Negga was first cast as a guest star in October 2013, with executive producer Jeffrey Bell later explaining that "Ruth Negga showed up and we just fell in love with her and found ways to use her beyond our initial conception". Negga had originally auditioned to play Simmons, and when the part of Raina came about, the producers knew Negga would be perfect for the role. Foley was informed of Raina ahead of time, allowing her to flesh out the character with illustrations, as well as print specific fabric. When Raina is introduced in "Girl in the Flower Dress", Foley and Negga "wanted to show a progression in her dresses that reflects where her character might be going", with her initially unclear intentions paired with "a softer silhouette" and a pattern of white with black flowers. For her second appearance in the episode, "it's becoming clear that she has an agenda" so the dress is more streamlined, and the colors are flipped to black with white flowers. For her final appearance in the episode, her dress is red with black flowers. Foley concluded, "By the time you see her again in ["The Bridge"] you know she means business". For her appearance in "The Bridge", Foley added leather to her dress to give it "more of an edge". Each dress is custom-made from specific fabric and has a different silhouette. Foley also worked with Tancharoen to match the color of the dresses to the episode's themes. After Raina is transformed in the second season she hides her hideous appearance with a hooded jacket, which Foley subtly added a flower pattern to, as "she was always going to be the girl in the flower dress, so I wanted to pay tribute to that".

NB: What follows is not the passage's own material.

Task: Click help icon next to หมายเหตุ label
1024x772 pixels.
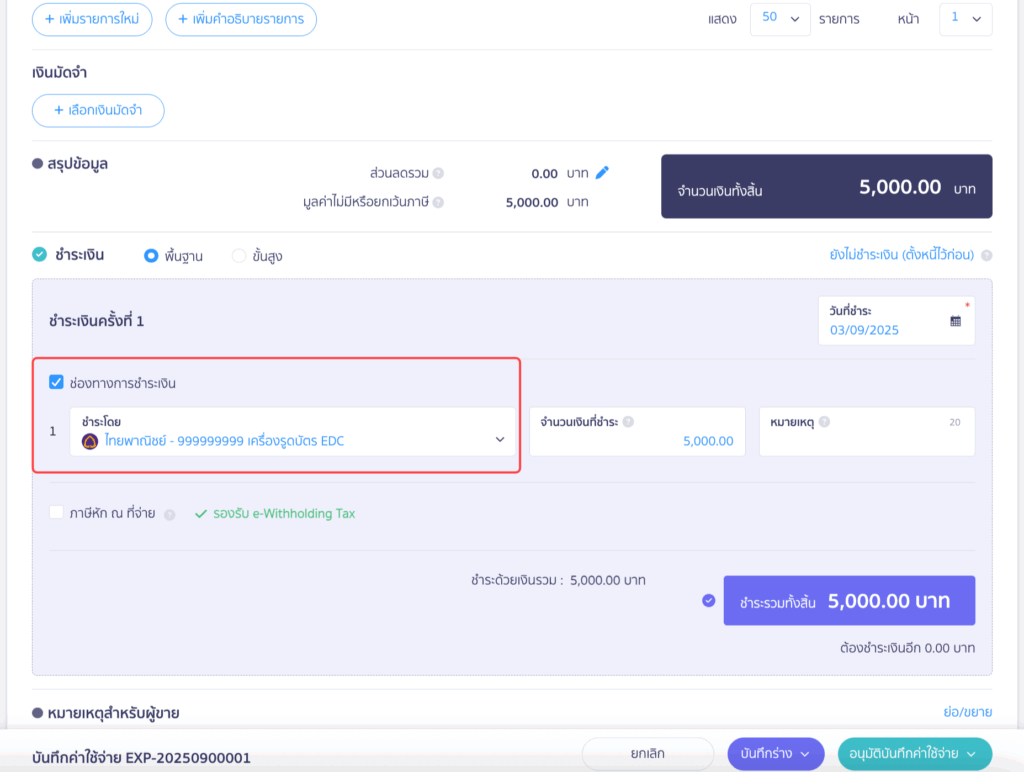Action: pos(824,422)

Raina's Inhuman look was created by Glenn Hetrick of Optic Nerve Studios. To get to the final look, the writers spent a lot of time discussing what her transformed look would entail, such as if she would have a nose, or a tail, with series writer Drew Greenberg eventually suggesting thorns. With the design idea in hand, Hetrick and his team began compiling potential designs for the character, looking to the Clive Barker film Nightbreed, specifically the character Shuna Sassi, because "She's a creature covered in porcupine quills and that image is so strong — it creates such a striking silhouette". Since Hetrick and his team did not have source material to pull from in the comics, he wanted to "make her feel like the first real Inhuman" and give her face a level of symmetry. When creating the prosthetic makeup, which was done in two weeks, the producers wanted to still be able to see Negga's eyes, with Bell saying, "Ruth Negga has amazingly expressive eyes and eyebrows. And she gets so much of who Raina is through the eyes. We wanted her to still be able to communicate, we still wanted you to feel her expressions through all of [the makeup]."

====Victoria Hand====

Victoria Hand (portrayed by Saffron Burrows as an adult and Rachele Schank as a young woman) is introduced as the high-ranking S.H.I.E.L.D. agent who runs The Hub, a S.H.I.E.L.D. base. After discovering that Hydra exists within S.H.I.E.L.D., Hand turns on Coulson, believing him to be a double agent. However, Garrett soon reveals himself to be the traitor, and Hand works with Coulson to detain him. She is killed by Ward when he reveals himself to be a member of Hydra to save Garrett from imprisonment.

In 1983, a past version of Hand survived a Chronicom attack on S.H.I.E.L.D., regrouped in a New York safe house in The Krazy Kanoe with other surviving agents, and contributed to helping the present day agents return to their time.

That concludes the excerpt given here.